**Text shown**
━━━━━━━━━━

Data conversion between coded character sets

Message data in IBM® MQ defined formats (also known as built-in formats) can be converted by the queue manager from one coded character set to another, provided that both character sets relate to a single language or a group of similar languages.

For example, conversion between coded character sets with identifiers (CCSIDs) 850 and 500 is supported, because both apply to Western European languages.

For EBCDIC newline (NL) character conversions to ASCII, see All queue managers.

Supported conversions are defined in Data conversion processing.

When a queue manager cannot convert messages in built-in formats

The queue manager cannot automatically convert messages in built-in formats if their CCSIDs represent different national-language groups. For example, conversion between CCSID 850 and CCSID 1025 (which is an EBCDIC coded character set for languages using Cyrillic script) is not supported because many of the characters in one coded character set cannot be represented in the other. If you have a network of queue managers working in different national languages, and data conversion among some of the coded character sets is not supported, you can enable a default conversion.

[V9.0.0.0 Jun 2016]For platforms to which the ccsid_part2.tbl applies, see Specifying default data conversion using ccsid_part2.tbl for further information. Default data conversion on platforms other than those to which the ccsid_part2.tbl file applies is described in Default data conversion.

[V9.0.0.0 Jun 2016]

Enhanced Unicode data conversion support in IBM MQ 9.0

Before IBM MQ 9.0, previous versions of the product did not support conversion of data containing Unicode code points beyond the Basic Multilingual Plane (code points above U+FFFF). Unicode data conversion support was limited to code points defined in the Unicode 3.0 standard, encoded in either UTF-8 or UCS-2, a 2-byte fixed-width subset of UTF-16.

━━━━━━━━━━

**Exercises**
a: In the text on IBM MQ data conversion, why is conversion between CCSIDs 850 and 500 supported?
b: Carry on the text on IBM MQ data conversion from the point where it stops.

Entries on locating words and elements

━━━━━━━━━━

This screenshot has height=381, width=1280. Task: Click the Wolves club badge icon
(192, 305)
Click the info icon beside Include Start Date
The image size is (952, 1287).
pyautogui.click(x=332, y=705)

━━━━━━━━━━

**Task-by-task answers**
a: Both apply to Western European languages.

b:
From IBM MQ 9.0, IBM MQ supports all Unicode characters defined in the Unicode 8.0 standard in data conversion. This includes full support for UTF-16, including surrogate pairs (a pair of 2-byte UTF-16 characters in the range X'D800' through to X'DFFF' that represent a Unicode code point above U+FFFF).

Combining character sequences are also supported in cases where a precomposed character in one CCSID is mapped to a combining character sequence in another CCSID.

Data conversion to and from Unicode and CCSIDs 1388, 1390, 1399, 4933, 5488, and 16884 has been extended, on some platforms, to support all the code points currently defined for these CCSIDs, including those that map to code points in Unicode supplementary planes.

In the case of CCSIDs 1390, 1399, and 16884, this includes characters defined in the JIS X 0213 (JIS2004) standard.

Support has also been added for conversion to and from Unicode and six new CCSIDs (1374 through to 1379).

[V9.0.0.0 Jun 2016]

ccsid_part2.tbl file

From IBM MQ 9.0 an additional file, ccsid_part2.tbl, is provided.

The ccsid_part2.tbl file takes precedence over the ccsid.tbl file and:
  • Allows you to add or modify CCSID entries
  • Specify default data conversion
  • Specify data for different command levels
The ccsid_part2.tbl is applicable to the following platforms only:
  • [Linux]Linux® - all versions
  • [Solaris]Solaris
  • [Windows]Windows

[Windows]From IBM MQ 9.0, on IBM MQ for Windows, ccsid_part2.tbl is located in directory MQDataRoot\conv\table by default. Furthermore, on IBM MQ for Windows it records all the supported code sets.

[Solaris][Linux]From IBM MQ 9.0, on IBM MQ for Linux and Solaris platforms, ccsid_part2.tbl is located in directory MQDataRoot/conv/table. For all Linux and Solaris platforms, the supported code sets are held in conversion tables provided by IBM MQ.

Although the ccsid_part2.tbl file replaces the existing ccsid.tbl file used in previous versions of IBM MQ to supply additional CCSID information, the ccsid.tbl file continues to be parsed by IBM MQ and must therefore not be deleted.

For more information, see The ccsid_part2.tbl file.

ccsid.tbl file

[V9.0.0.0 Jun 2016]On platforms other than those to which ccsid_part2.tbl applies, the file ccsid.tbl is used for the following purposes:
  • [AIX][HP-UX]On AIX® and HP-UX platforms, the supported code sets are held internally by the operating system.
  • It specifies any additional code sets. To specify additional code sets, you need to edit ccsid.tbl (guidance on how to do this is provided in the file).
  • It specifies any default data conversion.

You can update the information recorded in ccsid.tbl; you might want to do this if, for example, a future release of your operating system supports additional coded character sets.

Default data conversion

[V9.0.0.0 Jun 2016]From IBM MQ 9.0 the method of default data conversion has changed on the following platforms:
  • Linux - all versions
  • Solaris
  • Windows
See Specifying default data conversion using ccsid_part2.tbl for further information.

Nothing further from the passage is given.